> TEXTBLOCK:
+ + + +

Wie kann Deutschland Exportweltmeister sein, wenn die Löhne zu hoch sind?

Weil sich die deutsche Wirtschaft immer mehr auf die Produkte konzentriert, die sie wettbewerbsfähig herstellen kann. Aber für jede Einheit, die wir exportieren, importieren wir Vorleistungen, und diese sind in den vergangenen zehn Jahren von 30 auf 40 Prozent gestiegen. Dass die Unternehmen sich auf bestimmte Bereiche konzen­trieren, stärkt zwar ihre Wettbewerbsfähigkeit, führt jedoch zugleich dazu, dass viele Arbeitsplätze, die wir früher hatten, nicht mehr wettbewerbsfähig sind und wegfallen.

Wo ist denn die Grenze in diesem Wettbewerb? Muss ich mich als Lohnabhängiger darauf einstellen, dass ich irgendwann in Deutschland auch nicht mehr verdienen werde als in Rumänien?

+ + + +

(Datensätze zu Text und Elementverweisen)
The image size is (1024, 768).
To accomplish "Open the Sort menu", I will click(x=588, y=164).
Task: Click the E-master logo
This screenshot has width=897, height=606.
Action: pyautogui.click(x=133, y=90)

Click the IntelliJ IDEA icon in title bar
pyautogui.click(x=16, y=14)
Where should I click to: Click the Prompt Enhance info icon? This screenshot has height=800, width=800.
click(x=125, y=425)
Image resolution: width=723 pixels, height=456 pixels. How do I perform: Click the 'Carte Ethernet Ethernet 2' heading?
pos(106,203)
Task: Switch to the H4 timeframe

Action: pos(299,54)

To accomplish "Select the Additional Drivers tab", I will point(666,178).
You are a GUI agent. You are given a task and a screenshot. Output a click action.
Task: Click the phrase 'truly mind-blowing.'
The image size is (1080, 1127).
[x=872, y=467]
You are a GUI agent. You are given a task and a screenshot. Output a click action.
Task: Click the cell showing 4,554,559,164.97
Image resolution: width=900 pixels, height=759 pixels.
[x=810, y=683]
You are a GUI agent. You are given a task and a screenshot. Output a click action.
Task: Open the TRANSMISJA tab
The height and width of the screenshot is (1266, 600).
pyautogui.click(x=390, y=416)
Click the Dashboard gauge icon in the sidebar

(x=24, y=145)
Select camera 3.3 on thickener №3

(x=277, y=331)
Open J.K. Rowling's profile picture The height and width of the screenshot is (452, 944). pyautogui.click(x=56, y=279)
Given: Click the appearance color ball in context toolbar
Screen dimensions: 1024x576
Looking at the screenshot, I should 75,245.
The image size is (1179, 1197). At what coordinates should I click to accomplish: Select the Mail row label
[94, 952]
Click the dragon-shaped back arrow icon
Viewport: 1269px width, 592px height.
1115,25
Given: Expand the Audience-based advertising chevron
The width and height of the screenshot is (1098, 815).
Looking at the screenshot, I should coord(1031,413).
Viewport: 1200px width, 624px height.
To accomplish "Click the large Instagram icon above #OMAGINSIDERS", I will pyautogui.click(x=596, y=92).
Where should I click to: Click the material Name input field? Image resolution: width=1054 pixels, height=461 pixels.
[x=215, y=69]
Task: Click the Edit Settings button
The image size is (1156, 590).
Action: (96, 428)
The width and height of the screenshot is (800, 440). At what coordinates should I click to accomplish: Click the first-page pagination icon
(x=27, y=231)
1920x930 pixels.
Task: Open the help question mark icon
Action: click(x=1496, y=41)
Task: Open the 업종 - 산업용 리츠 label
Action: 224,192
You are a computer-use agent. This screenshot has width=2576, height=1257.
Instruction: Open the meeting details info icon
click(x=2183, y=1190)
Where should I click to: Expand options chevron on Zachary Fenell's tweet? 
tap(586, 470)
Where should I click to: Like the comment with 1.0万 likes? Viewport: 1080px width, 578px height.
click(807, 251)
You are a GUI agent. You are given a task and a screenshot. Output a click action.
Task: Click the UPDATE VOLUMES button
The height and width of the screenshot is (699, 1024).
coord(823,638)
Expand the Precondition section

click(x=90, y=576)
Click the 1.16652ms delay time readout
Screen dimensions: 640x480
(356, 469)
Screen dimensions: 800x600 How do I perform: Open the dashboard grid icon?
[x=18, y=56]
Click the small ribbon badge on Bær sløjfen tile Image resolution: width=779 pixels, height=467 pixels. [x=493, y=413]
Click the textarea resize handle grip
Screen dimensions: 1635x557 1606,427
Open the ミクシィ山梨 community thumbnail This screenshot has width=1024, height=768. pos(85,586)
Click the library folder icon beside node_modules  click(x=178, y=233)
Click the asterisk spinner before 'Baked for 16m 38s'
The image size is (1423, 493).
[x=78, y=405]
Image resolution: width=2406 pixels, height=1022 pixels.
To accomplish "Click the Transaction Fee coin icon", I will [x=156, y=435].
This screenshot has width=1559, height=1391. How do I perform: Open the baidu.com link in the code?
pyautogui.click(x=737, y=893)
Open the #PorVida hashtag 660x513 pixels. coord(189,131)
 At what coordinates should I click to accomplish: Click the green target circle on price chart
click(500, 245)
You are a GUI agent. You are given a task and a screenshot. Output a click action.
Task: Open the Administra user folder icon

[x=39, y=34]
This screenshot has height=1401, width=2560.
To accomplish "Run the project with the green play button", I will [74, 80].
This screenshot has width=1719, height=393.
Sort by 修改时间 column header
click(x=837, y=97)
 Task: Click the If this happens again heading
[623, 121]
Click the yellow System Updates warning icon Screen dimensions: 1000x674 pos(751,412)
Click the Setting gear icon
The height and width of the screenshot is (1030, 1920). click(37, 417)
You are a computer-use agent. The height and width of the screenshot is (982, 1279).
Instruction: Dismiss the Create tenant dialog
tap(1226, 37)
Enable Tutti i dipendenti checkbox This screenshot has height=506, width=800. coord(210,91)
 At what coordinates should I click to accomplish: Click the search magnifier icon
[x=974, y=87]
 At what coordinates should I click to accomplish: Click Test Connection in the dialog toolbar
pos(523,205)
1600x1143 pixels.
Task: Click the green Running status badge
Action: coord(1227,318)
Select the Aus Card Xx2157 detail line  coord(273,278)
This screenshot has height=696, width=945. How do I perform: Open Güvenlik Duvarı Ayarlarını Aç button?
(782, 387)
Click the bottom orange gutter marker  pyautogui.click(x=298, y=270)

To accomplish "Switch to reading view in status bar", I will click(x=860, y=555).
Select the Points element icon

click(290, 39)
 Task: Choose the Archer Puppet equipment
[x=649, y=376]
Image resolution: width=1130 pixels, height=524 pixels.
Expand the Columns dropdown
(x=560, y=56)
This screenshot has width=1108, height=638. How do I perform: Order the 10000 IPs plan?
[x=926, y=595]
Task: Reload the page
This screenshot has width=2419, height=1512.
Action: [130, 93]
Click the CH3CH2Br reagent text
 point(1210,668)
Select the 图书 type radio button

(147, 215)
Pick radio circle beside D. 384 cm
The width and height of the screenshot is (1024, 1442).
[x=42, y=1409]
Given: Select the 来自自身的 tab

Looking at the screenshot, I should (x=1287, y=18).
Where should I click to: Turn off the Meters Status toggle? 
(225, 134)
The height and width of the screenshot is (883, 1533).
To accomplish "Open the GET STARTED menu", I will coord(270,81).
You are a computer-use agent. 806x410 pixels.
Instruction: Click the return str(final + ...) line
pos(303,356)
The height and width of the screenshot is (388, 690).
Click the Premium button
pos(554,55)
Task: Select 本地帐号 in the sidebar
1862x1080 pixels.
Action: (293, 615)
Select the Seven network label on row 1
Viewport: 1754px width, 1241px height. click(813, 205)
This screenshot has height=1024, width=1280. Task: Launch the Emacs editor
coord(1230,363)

+ + + +

> DURCHZUFÜHRENDE AUFGABEN:
(a) Wie hat sich laut Textblock der Anteil importierter Vorleistungen in den vergangenen zehn Jahren entwickelt?
(b) Nenne sämtliche Fragesätze, die im Textblock vorkommen.
(c) Gib den Abschnitt des Textblocks wörtlich aus, beginnend mit „Wie kann Deutschland“ und weiter bis einschließlich „als in Rumänien?“.
Die Auflistung spielt hierfür keine Rolle.

> LÖSUNGEN DER AUFGABEN:
(a) Er ist von 30 auf 40 Prozent gestiegen.

(b)
- Wie kann Deutschland Exportweltmeister sein, wenn die Löhne zu hoch sind?
- Wo ist denn die Grenze in diesem Wettbewerb?
- Muss ich mich als Lohnabhängiger darauf einstellen, dass ich irgendwann in Deutschland auch nicht mehr verdienen werde als in Rumänien?

(c)
Wie kann Deutschland Exportweltmeister sein, wenn die Löhne zu hoch sind?

Weil sich die deutsche Wirtschaft immer mehr auf die Produkte konzentriert, die sie wettbewerbsfähig herstellen kann. Aber für jede Einheit, die wir exportieren, importieren wir Vorleistungen, und diese sind in den vergangenen zehn Jahren von 30 auf 40 Prozent gestiegen. Dass die Unternehmen sich auf bestimmte Bereiche konzen­trieren, stärkt zwar ihre Wettbewerbsfähigkeit, führt jedoch zugleich dazu, dass viele Arbeitsplätze, die wir früher hatten, nicht mehr wettbewerbsfähig sind und wegfallen.

Wo ist denn die Grenze in diesem Wettbewerb? Muss ich mich als Lohnabhängiger darauf einstellen, dass ich irgendwann in Deutschland auch nicht mehr verdienen werde als in Rumänien?